Nashville's East Bank Is Under Construction. Here's What It Means for Nearby Property Values.
550 acres. A new Titans stadium. Oracle's world headquarters. A $624M performing arts center. The most ambitious redevelopment in Nashville's history is moving from planning to shovels — and the neighborhoods around it are already priced for what's coming.
If you own property near the East Bank — or you're trying to decide whether to buy there — you need to understand what's actually happening, what the timeline looks like, and what the real answer is to the question everyone's asking: has the appreciation already happened, or is there more to come?
We'll give you a straight answer. But first, some context on the scale of what's being built.
What the East Bank Is, Exactly
The East Bank is a 550-acre area adjacent to the Cumberland River, running from River North and the planned Oracle campus in the north all the way to I-24 to the south. It includes 130 acres of Metro-owned land, currently comprised mostly of asphalt parking lots, industrial and commercial uses, and Nissan Stadium. The size of the project is nearly ten times the size of Nashville's Gulch neighborhood.
That last comparison matters. The Gulch went from a rail yard to one of Nashville's most expensive zip codes. The East Bank is ten times that footprint, with more institutional investment behind it and a defined development authority running the show.
The East Bank Development Authority — created by Mayor Freddie O'Connell and charged with overseeing the planning, design, and implementation of the redevelopment — selected The Fallon Company in April 2024 after a lengthy RFP process. They are the master developer for the first 30 acres of Metro-owned land.
What's Actually Being Built — and When
This isn't a vision document anymore. Multiple projects have crossed from planning into active construction or permitting. Here's where each stands as of May 2026:
🏟️ New Titans Stadium
The $2.2 billion stadium passed a critical construction milestone in late 2025, when a topping-out ceremony celebrated the hoisting of the final piece of the ring beam to the top of the structure. It's expected to be complete in time for the 2027 season. The stadium sits at the center of the East Bank district and anchors the broader buildout around it.
🏘️ Eastpoint (The Fallon Company, 30 Acres)

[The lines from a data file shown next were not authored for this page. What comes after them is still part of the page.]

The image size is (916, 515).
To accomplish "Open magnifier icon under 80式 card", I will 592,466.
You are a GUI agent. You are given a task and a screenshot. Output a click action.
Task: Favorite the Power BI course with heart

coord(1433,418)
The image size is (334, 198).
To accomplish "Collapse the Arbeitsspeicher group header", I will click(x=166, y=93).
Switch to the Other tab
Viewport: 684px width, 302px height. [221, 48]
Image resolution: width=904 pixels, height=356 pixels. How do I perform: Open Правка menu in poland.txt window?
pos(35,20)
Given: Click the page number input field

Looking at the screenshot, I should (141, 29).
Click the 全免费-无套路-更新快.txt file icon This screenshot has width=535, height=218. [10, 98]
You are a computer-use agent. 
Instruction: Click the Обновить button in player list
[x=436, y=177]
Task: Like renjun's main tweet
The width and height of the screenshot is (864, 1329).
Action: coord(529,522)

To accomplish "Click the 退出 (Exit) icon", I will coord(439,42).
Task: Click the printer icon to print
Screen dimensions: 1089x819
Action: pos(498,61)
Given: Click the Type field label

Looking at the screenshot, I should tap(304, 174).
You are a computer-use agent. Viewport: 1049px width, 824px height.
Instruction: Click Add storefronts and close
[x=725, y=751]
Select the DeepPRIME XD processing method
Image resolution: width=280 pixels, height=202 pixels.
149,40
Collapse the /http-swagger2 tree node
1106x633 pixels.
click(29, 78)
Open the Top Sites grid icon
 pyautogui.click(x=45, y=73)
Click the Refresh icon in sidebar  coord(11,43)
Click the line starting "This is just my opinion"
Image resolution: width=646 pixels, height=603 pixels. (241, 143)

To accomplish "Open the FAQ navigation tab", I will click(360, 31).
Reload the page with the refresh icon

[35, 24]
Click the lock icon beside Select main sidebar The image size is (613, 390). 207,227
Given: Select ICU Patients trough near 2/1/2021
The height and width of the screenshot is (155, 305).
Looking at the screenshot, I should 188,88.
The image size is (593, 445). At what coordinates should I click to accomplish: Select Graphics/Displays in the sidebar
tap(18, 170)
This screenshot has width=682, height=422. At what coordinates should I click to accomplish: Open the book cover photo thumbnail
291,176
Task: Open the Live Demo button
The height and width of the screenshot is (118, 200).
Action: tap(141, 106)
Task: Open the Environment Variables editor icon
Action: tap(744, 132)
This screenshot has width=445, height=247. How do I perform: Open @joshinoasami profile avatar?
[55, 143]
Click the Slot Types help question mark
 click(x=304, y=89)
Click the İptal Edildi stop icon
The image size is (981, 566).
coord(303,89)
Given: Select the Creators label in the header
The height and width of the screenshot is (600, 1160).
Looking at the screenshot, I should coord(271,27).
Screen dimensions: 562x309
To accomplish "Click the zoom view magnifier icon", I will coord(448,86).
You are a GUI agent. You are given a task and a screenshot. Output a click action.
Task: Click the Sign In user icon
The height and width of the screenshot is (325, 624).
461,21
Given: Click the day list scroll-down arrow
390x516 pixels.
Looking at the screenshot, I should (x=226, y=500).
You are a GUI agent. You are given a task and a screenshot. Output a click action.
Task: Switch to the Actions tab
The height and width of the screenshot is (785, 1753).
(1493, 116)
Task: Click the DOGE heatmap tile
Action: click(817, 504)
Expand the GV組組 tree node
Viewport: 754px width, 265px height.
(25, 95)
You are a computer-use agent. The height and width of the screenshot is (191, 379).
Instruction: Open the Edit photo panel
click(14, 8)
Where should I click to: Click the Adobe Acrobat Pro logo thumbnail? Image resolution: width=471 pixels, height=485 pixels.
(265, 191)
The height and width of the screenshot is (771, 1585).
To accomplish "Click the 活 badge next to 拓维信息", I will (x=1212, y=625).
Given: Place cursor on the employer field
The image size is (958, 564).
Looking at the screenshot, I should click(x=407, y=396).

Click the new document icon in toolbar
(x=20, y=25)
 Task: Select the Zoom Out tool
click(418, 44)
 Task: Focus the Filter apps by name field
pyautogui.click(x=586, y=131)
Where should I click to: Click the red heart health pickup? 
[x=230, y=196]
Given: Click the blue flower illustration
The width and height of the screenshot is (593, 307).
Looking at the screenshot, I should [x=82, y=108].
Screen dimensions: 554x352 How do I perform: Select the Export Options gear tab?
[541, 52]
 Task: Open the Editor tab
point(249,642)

The Fallon Company, Mayor O'Connell, and the East Bank Development Authority announced in March 2026 that construction documents were finalized and filed. The first project to break ground within Phase 1 is Eastpoint Flats, an affordable residential building. A formal groundbreaking for the broader Eastpoint development is scheduled for May 28, followed by a community event on May 30. The full plan calls for more than 300 residential units, a childcare facility, about 50,000 square feet of retail space, and a 600-room hotel near the stadium — all organized around walkable streets and a central public plaza.
💻 Oracle World Headquarters (River North, ~80 Acres)
Oracle filed permits to demolish roughly 515,000 square feet of industrial buildings across its nearly 80-acre East Bank assemblage — one of the clearest signals yet that the company is moving from planning to execution. The planned $4.5 billion campus will feature office buildings, research facilities, and public green spaces along the Cumberland River, with the first phase targeted for completion by 2028. Plans also include a pedestrian bridge connecting the campus to Nashville's Germantown neighborhood, riverfront walking paths, and a Nobu hotel and restaurant as part of the development.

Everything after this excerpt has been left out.